Task to carry out >> Determine how many lines in the entries below contain the word "screenshot". The reply is that number alone.

Data for the task >>

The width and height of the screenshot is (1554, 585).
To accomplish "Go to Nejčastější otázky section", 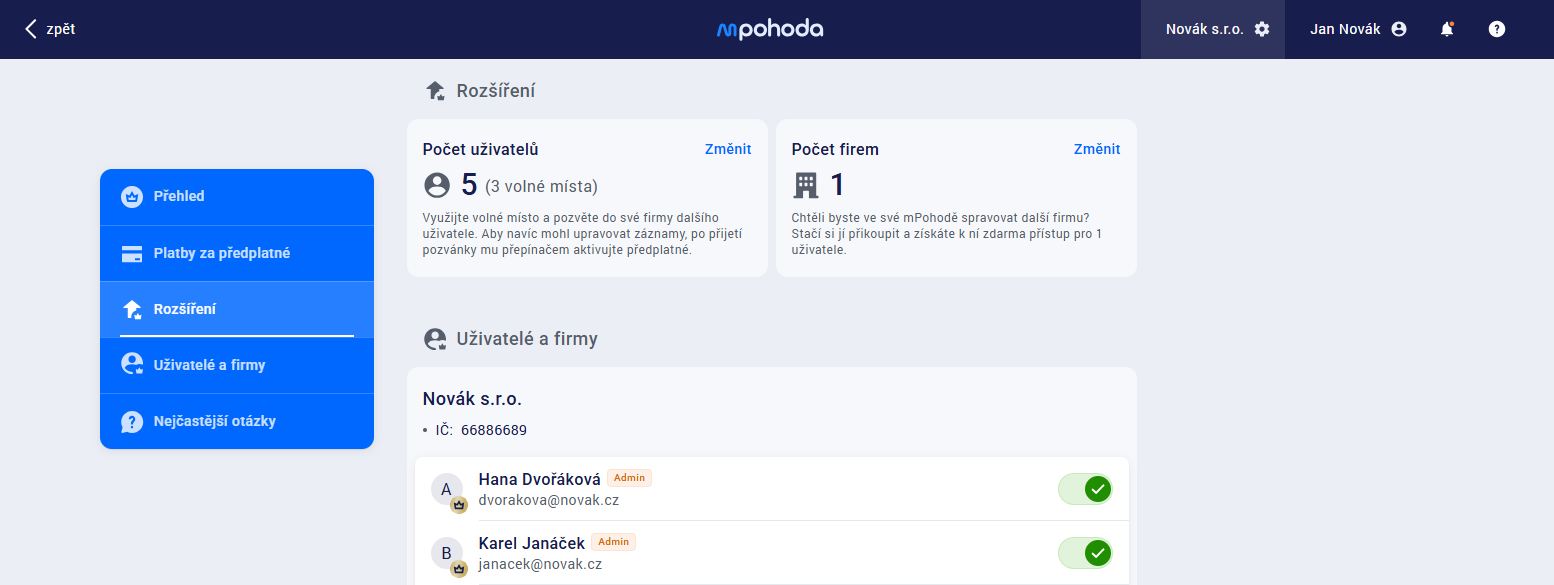I will pos(237,421).
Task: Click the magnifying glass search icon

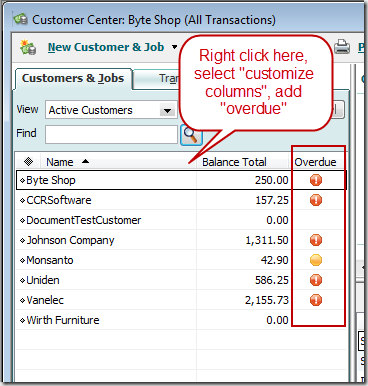Action: point(191,135)
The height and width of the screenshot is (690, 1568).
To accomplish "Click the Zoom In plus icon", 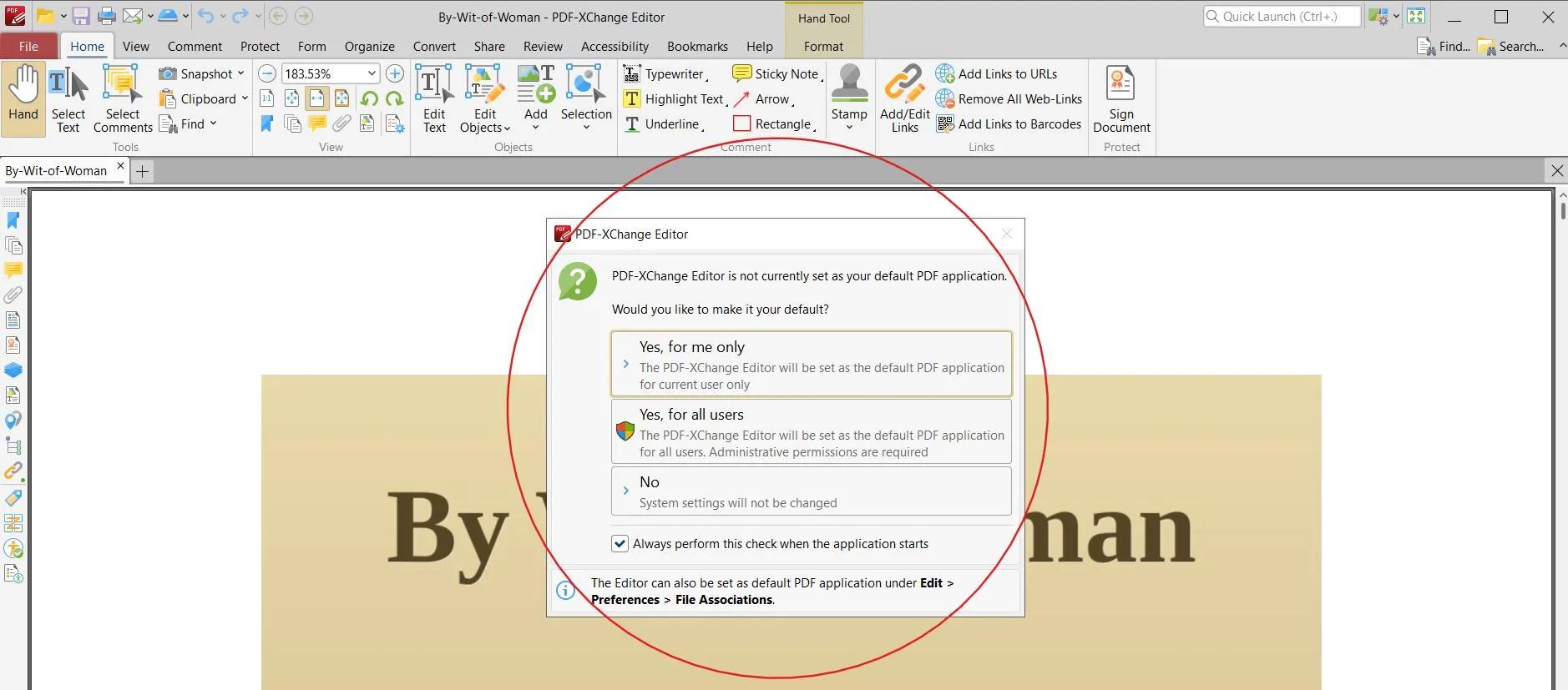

Exercise result >> 2